[[ The data open ]]

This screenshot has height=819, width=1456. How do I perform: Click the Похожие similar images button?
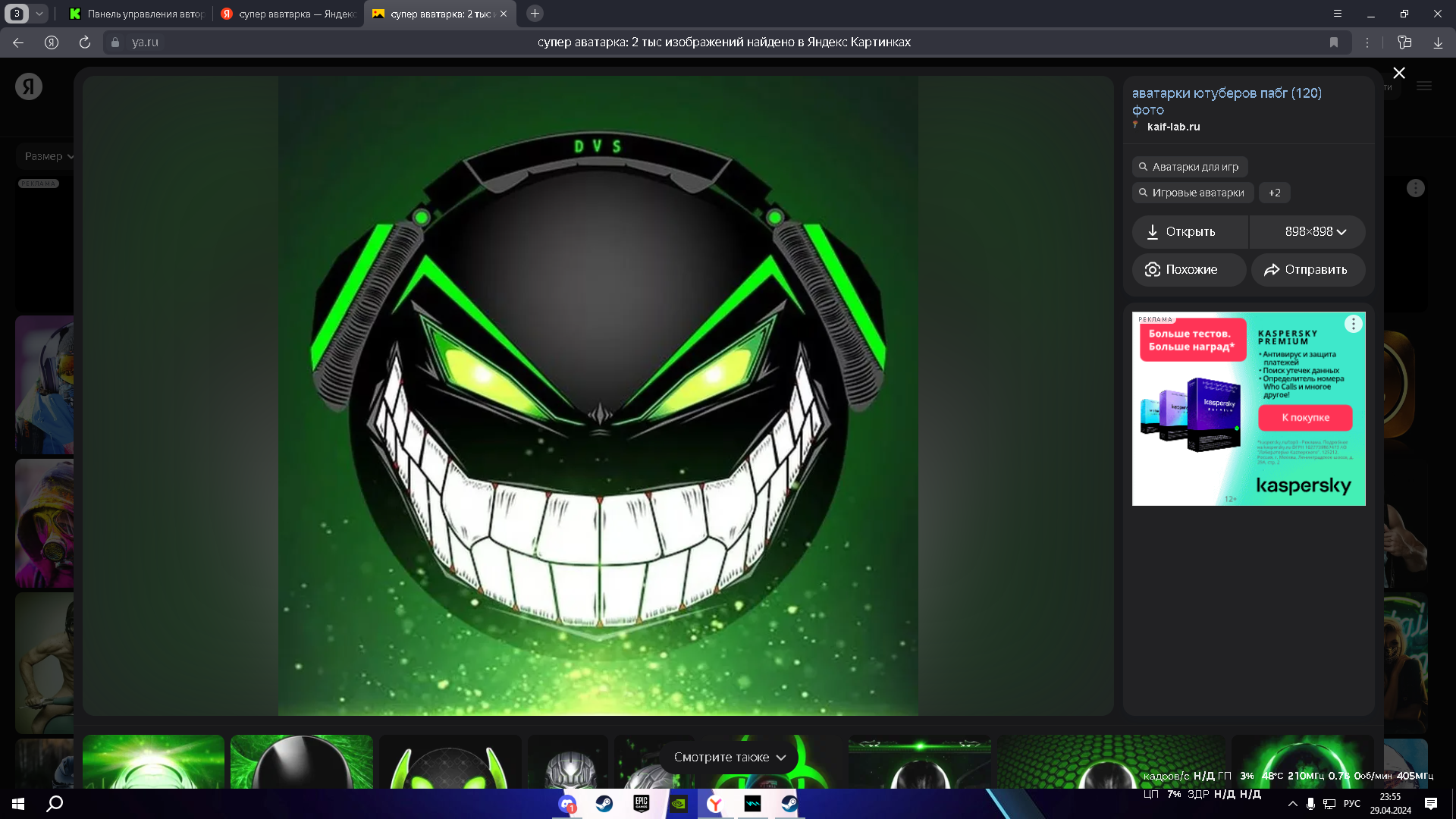1189,270
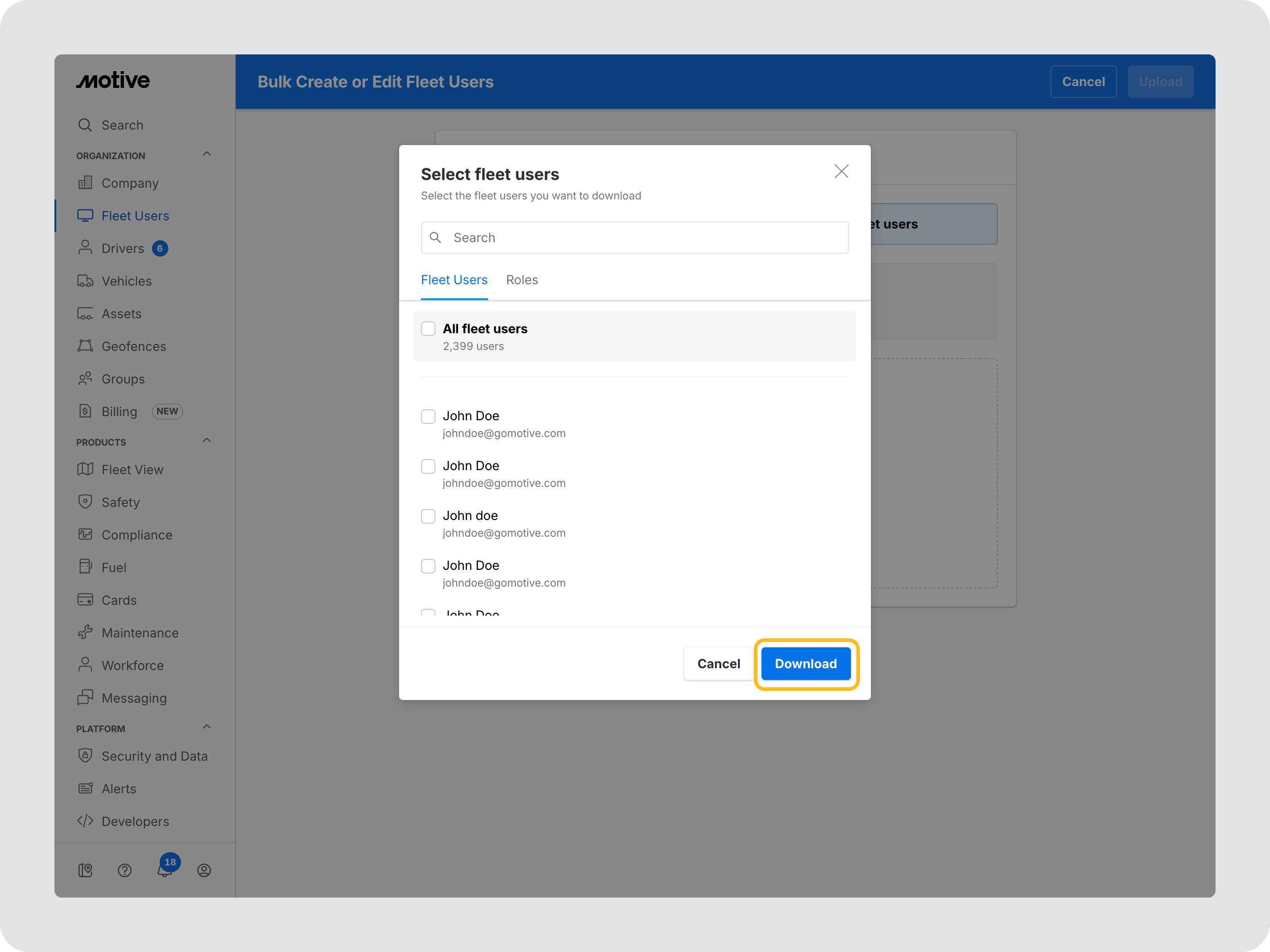Switch to the Roles tab
1270x952 pixels.
(x=521, y=280)
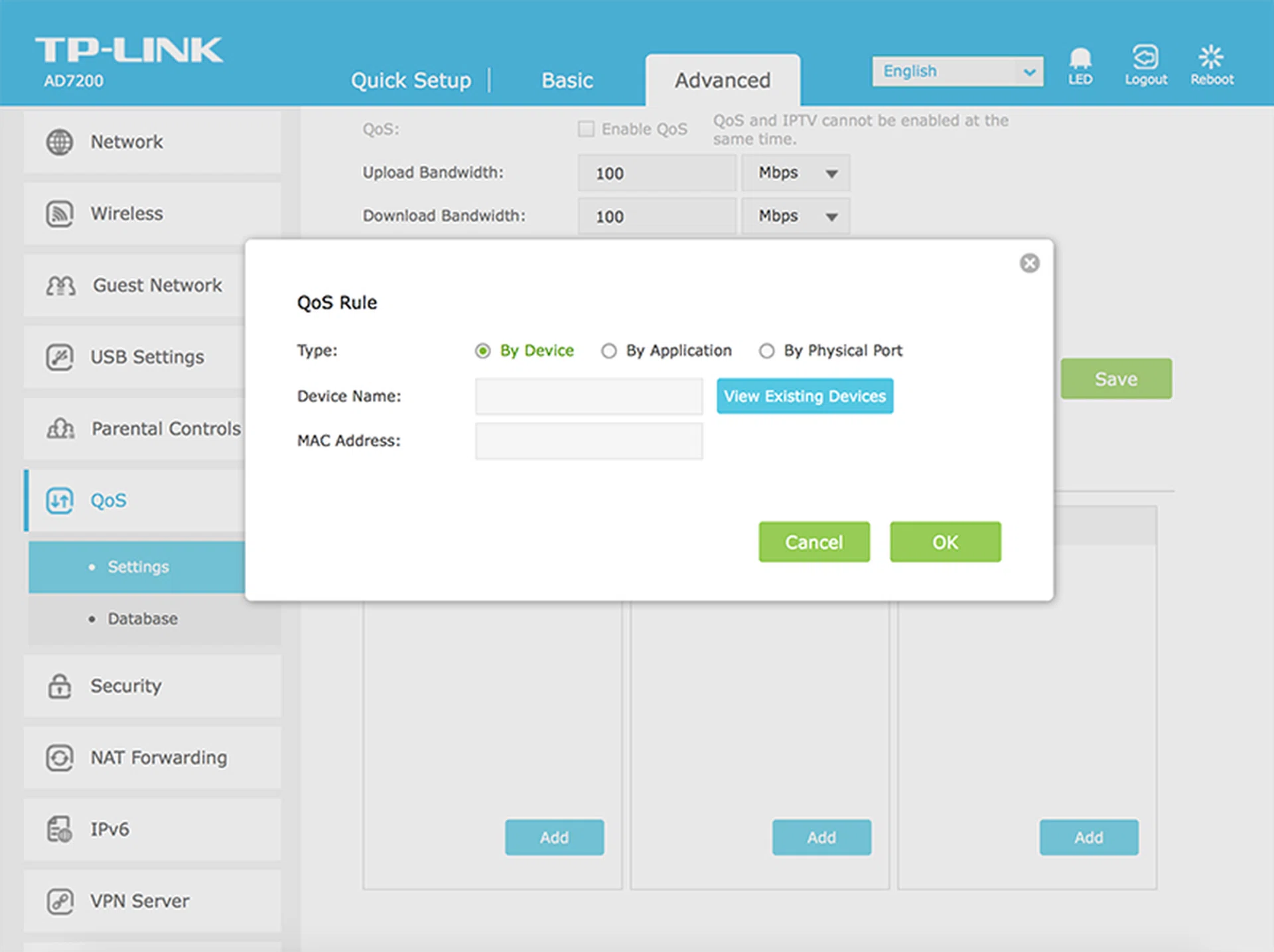1274x952 pixels.
Task: Select the By Device radio option
Action: (483, 351)
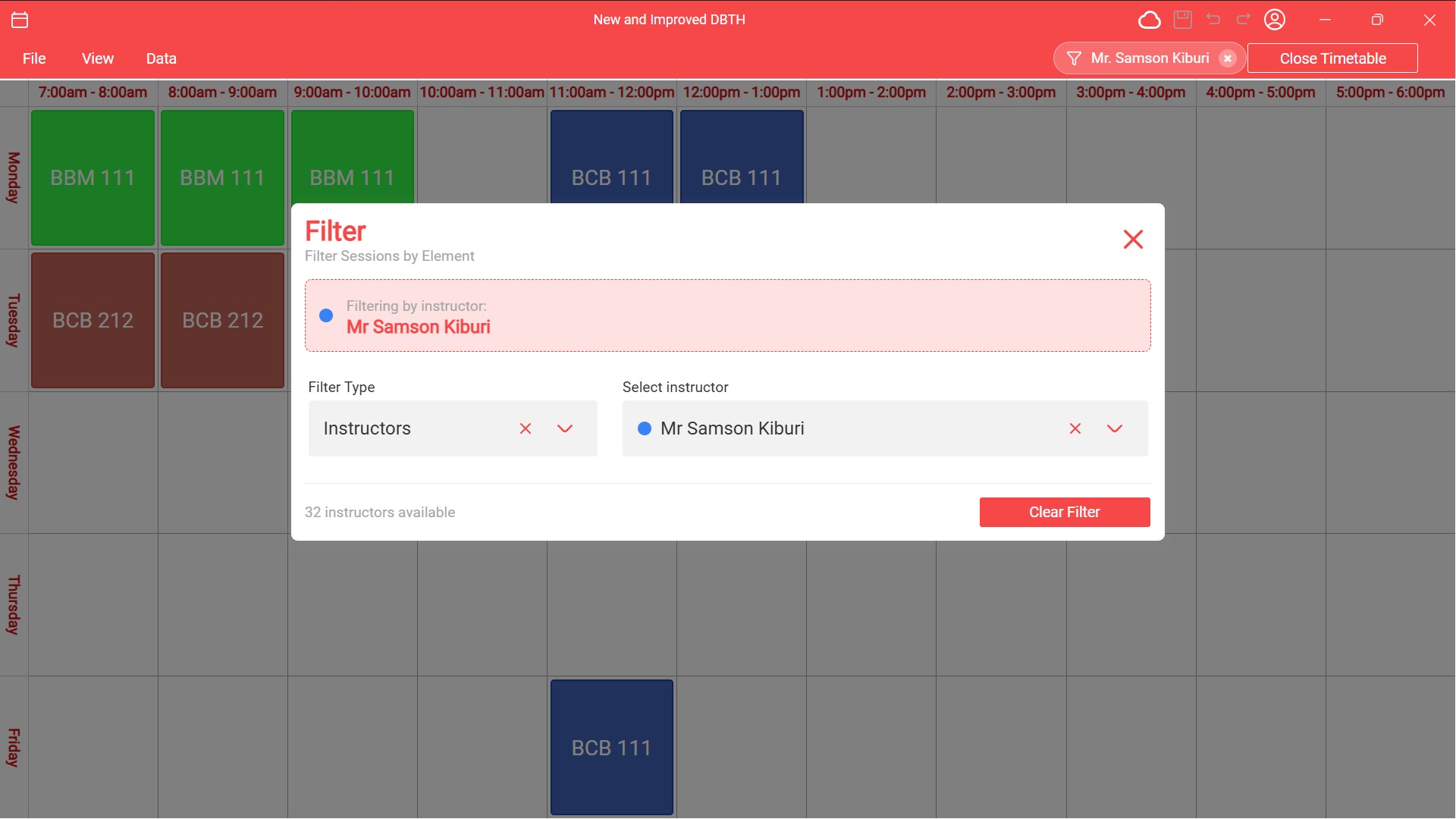The image size is (1456, 819).
Task: Expand the Filter Type dropdown
Action: [565, 428]
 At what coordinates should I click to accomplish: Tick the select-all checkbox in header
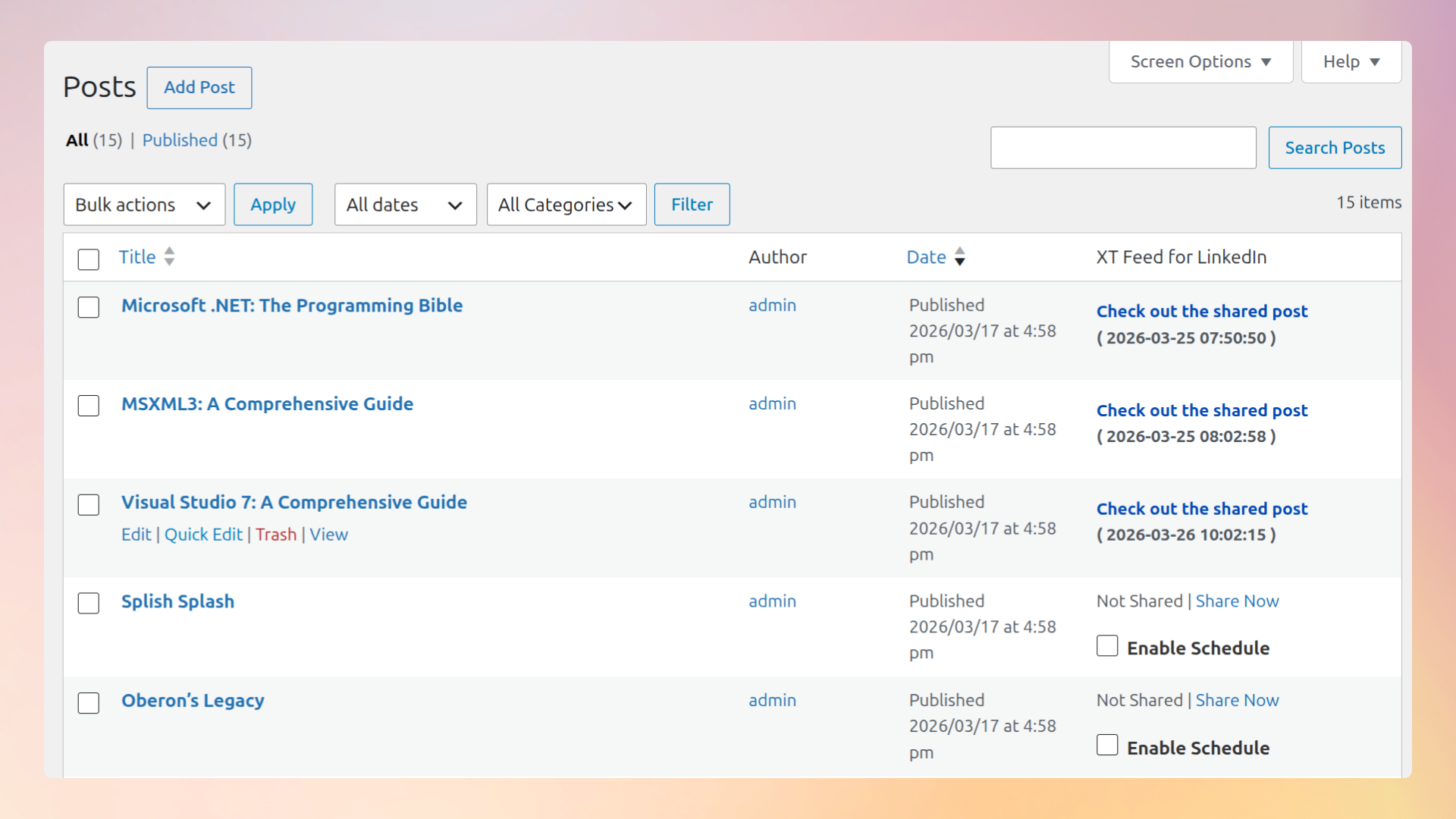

[[ The data closed ]]

## Problem to solve
Print every line above exactly as given, but not the pictures.

## Exercise response
This screenshot has height=819, width=1456. How do I perform: Click the Похожие similar images button?
1189,270
Switch to the Roles tab
1270x952 pixels.
(x=521, y=280)
1274x952 pixels.
Task: Select the By Device radio option
Action: (483, 351)
The image size is (1456, 819).
Task: Expand the Filter Type dropdown
Action: [565, 428]
 At what coordinates should I click to accomplish: Tick the select-all checkbox in header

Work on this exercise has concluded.